The RAF also appears to have contravened an ASB directive issued in September that the fund cannot use the social benefit standard, called IPSAS 42.

The auditor-general said in court papers: “In essence the RAF effectively wants this court to sanction the opinion of PwC (a private firm) and suppress the audit report of a chapter 9 institution. The RAF is emboldened in its stance because it has relied on the opinion of PwC in changing its accounting policy.
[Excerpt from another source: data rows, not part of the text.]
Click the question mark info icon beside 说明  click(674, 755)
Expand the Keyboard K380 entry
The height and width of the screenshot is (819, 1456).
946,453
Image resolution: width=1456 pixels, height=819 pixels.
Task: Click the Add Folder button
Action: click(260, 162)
Thus armed with PwC’s opinion, and by a stroke of a pen, the RAF has managed to remove liability of more than R300bn from its books.

“The review court must determine whether it was lawful for it to do so.”

Maluleke attached to her papers the ASB directive sent to CFOs at various state entities, including the RAF, prohibiting the use of the IPSAS 42 accounting standard.

The directive states: “The board did not support aspects of both the insurance and general approach in IPSAS 42 … [which] may not result in the fair presentation of scheme liabilities.”

Maluleke said the RAF’s new accounting methodology did not accurately present its financial affairs and the organisation was understating its liabilities by about R300bn when compared to the previous year.

In her affidavit, she dismissed the RAF’s contention that the publication of a disclaimer audit opinion would prevent it from obtaining loans, saying as a responsible borrower it would have to “disclose to any financier that there is a dispute in relation to the disclaimer of audit opinion, as well as what the dispute is about”.

Judgment has been reserved in the case.

Chartered accountant, academic and activist Khaya Sithole said though the RAF was correct in regarding itself as a social benefit organisation, not an ordinary insurer, it was not entitled to operate outside ASB rules.

“It doesn’t matter what Collins [Letsoalo] and I think … Until the ASB says you can use IPSAS 42, it is not available to us — end of story,” he said, adding: “Whatever accounting standards the RAF chooses, it can’t wish away its historical liabilities.

“Under normal accounting rules, an entity like the RAF reports on annual performance — which determines the surplus or deficit for the year — and on cumulative performance which is reflected on its balance sheet.

"For its annual performance, the RAF essentially compares its income — which is primarily the fuel levy — against its expenses, which relate to claims associated with road accidents.

“The historical problem for the RAF is that its annual performance always results in a deficit position as its claims and employee costs are always higher than the income it collects from the fuel levy. Additionally, its inability to honour claims timeously means such claims remain as liabilities on its balance sheet.”

PwC did not respond to requests for comment.

RAF spokesperson William Maphutha said he could not comment because of the outstanding court order.